Trade Promotion Authority will auto-renew at the end of this month due to no congressional action. Originally authorized by Congress during the Obama administration for the advancement of the Trans-Pacific Partnership, TPA will auto-renew for another three years. The renewal comes due to the inaction by the House and Senate during a three-month window to pass a resolution of disapproval to deny the extension, according to Politico. The U.S. Trade Representative’s office describes Trade Promotion Authority as a legislative procedure that spells out detailed oversight for trade negotiations. The policy allows, or perhaps restricts, Congress to a simple up or down vote, without amendment, regarding the approval of trade agreements. Most recently passed in 2015, TPA was favored by a majority of agriculture groups which supported the Trans-Pacific Partnership.

*************************************************************************************
China Dropping Tariffs on Feed Grains from Asian Countries

China is dropping tariffs on feed ingredients from five Asian countries as it seeks supplies that do not originate in the United States. The ongoing trade war between the U.S. and China is bringing further tariffs on U.S. soybeans and coproducts imported to China, as retaliation on U.S. tariffs implemented on China. Thus, China is seeking cheaper soybeans, soymeal, soybean cake, rapeseed and fishmeal originating from Bangladesh, India, Laos, South Korea and Sri Lanka starting July first. A market analyst from Shanghai told Reuters the move “demonstrates the government’s attitude that we will import from other countries.” While China had already planned to cut the tariffs since March of this year, as part of the Asia-Pacific Trade Agreement signed in Thailand last January, the move is still seen as a step to reduce China’s dependence on U.S. soybeans amid the ongoing trade war.

*************************************************************************************
Brazil Soybean Exports Expected to Pass U.S.

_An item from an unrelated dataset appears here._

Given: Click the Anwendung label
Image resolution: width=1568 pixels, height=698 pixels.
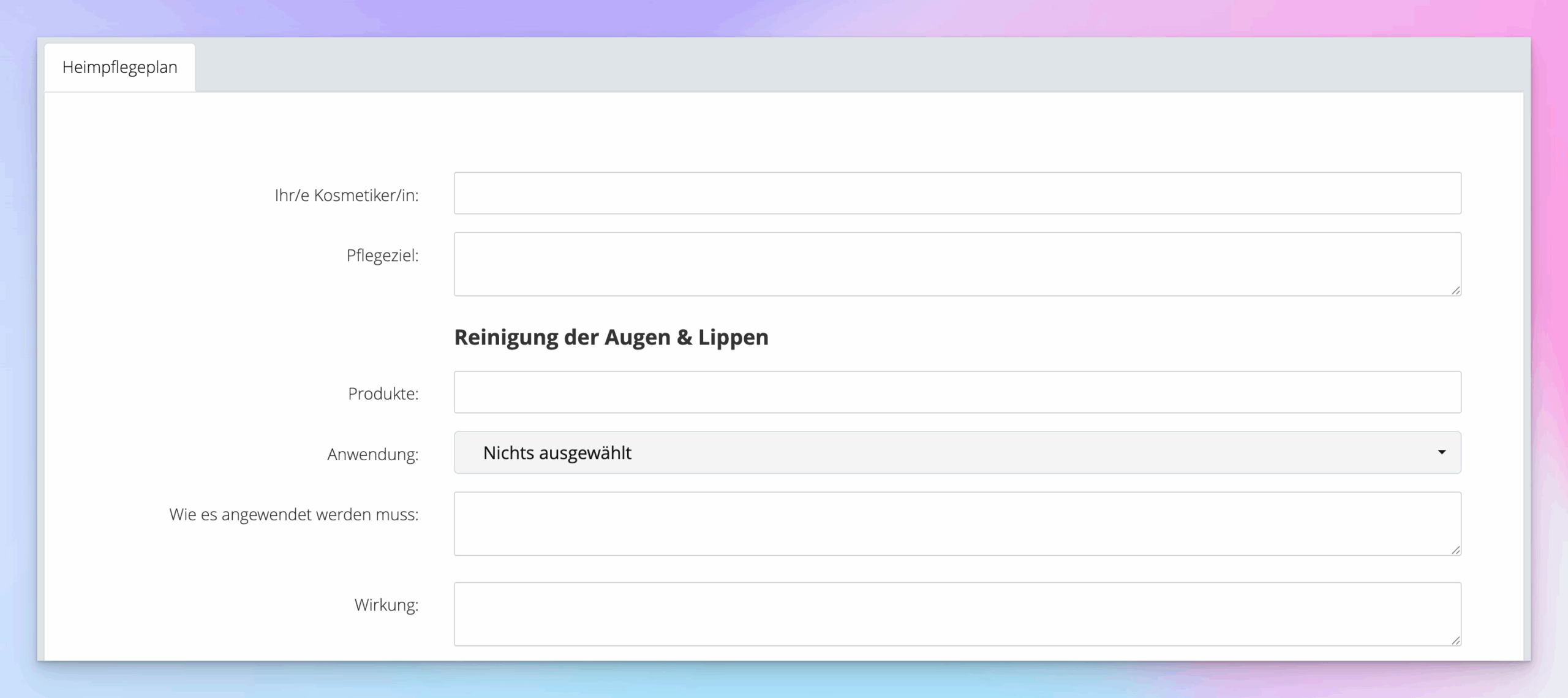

A forecast by the Department of Agriculture shows an increase in production could drive Brazil to pass the U.S. in soybean exports. Brazil is already the leading global producers of soybeans, and the second-largest exporter of the crop. USDA says Brazil’s soybean output is currently forecasted to exceed that of the United States by the 2018/19 marketing year. The milestone would represent a 22 percent increase in production over the last three years for Brazil. Almost all the increased production has made its way to the export market,  according to USDA, which has risen 34 percent over the same time. In addition to significant growth in sales to China, Iran and Russia, domestic conditions in 2018 have also driven up exports. In May, Brazil’s soybean shipments reached a record high, despite a trucker strike in the nation and stalled deliveries to ports.

*************************************************************************************
USDA Taking Comments on Product of USA Label

The Department of Agriculture is accepting public comment on a policy that allows foreign beef to be labeled as “Product of USA” if inspected in the United States. The comment period opened last week following a petition by the American Grassfed Association and the Organization for Competitive Markets. The petition demands the Food Safety Inspection Service policy be changed to ensure only U.S. domestic meat products can be labeled “Product of USA.” The groups allege the current policy allows food companies to “skirt the federal law and regulations governing labeling and leads to violations of FSIS’s own policies and regulations that clearly mandate truthfulness in labeling.” The Petition refers to research that says U.S. consumers want to know where their food comes from and consumers place a higher financial value on food that is local, regional and from the United States. The public comment period closes in mid-August.